Can I Become Addicted to My Prescribed Opioid Pain Relievers?

A fellow caregiver asked...

Should I worry about becoming addicted to the opioid pain relievers my doctor prescribed to treat my chronic pain?

Expert Answer

Dr. Leslie Kernisan is the author of a popular blog and podcast at BetterHealthWhileAging.net. She is also a clinical instructor in the University of California, San Francisco, Division of Geriatrics.

If your doctor prescribed you an opioid pain reliever for pain, it's unlikely you need to worry unless you have a history of addiction issues. It's extremely rare for people who don't already have substance-abuse issues to become addicted to pain medication.

Many pain experts think opioid pain relievers have gotten a bad rap because of media attention to addiction issues. The research shows that 2 to 6 percent of people without a history of substance abuse who are prescribed opiates for chronic pain still develop problem behaviors. However, this statistic includes people of all ages, and young people are much more likely to develop addiction issues because they're more likely to be on the medications for many years.

This misplaced suspicion of opiates is too bad, since opioid pain relievers can be very effective at relieving pain with minimal side effects or risk of organ damage, even with long-term use.

Studies of the neurobiology of pain have shown that pain relievers work differently in the brains of those in chronic pain versus those who are not actually in pain but take them to get high.
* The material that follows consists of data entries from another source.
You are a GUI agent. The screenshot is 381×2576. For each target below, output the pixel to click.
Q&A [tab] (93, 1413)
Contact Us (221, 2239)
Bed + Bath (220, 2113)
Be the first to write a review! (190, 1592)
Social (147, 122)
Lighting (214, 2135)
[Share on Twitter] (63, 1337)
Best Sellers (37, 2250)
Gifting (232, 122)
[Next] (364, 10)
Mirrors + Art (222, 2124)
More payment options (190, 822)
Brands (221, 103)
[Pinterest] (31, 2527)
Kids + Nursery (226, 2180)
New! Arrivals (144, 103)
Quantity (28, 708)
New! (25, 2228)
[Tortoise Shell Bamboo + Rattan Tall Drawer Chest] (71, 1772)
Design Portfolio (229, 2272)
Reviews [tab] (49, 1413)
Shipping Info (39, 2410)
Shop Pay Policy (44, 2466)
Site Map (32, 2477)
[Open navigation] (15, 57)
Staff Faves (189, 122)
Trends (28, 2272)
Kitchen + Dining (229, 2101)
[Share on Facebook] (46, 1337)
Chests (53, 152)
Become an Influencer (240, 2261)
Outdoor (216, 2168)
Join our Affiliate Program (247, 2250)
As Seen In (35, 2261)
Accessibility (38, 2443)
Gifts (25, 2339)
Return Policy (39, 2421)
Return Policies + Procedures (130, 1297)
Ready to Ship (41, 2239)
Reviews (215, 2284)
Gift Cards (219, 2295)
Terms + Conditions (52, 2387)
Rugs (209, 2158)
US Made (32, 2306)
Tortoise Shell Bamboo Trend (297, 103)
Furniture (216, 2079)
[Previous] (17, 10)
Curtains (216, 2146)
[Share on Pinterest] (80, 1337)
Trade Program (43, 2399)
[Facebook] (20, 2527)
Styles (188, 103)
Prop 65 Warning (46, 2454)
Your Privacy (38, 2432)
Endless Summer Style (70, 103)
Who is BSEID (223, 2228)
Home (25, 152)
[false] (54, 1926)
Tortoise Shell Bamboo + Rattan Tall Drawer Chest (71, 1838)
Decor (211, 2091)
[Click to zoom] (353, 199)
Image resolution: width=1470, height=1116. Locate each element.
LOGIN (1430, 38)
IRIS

And of course terminally ill patients are a different case entirely; there's no reason at all not to give opiates to relieve pain in those who are terminally ill.

When you're in pain and take opiates, the body usually experiences much less "buzz" or "high" than a person not in pain would experience. You may feel drowsy or sleepy, but you'll get used to that, and the feeling will probably go away after your body gets used to the medication.

Medically speaking, the definition of addiction is that you start experiencing cravings for the drug and begin engaging in behaviors that are counterproductive to happiness and success in order to get it. Researchers are still trying to figure out how to predict who will fall into the small category of patients who will become addicted to opioid pain relievers when taking them specifically for pain -- so the best plan is to discuss this issue with your doctor. If your family has a history of vulnerability to addiction, be sure to mention this concern. But in general, since older folks are much less likely to develop these kinds of issues, you don't need to fear addiction when taking a drug to control physical symptoms of pain.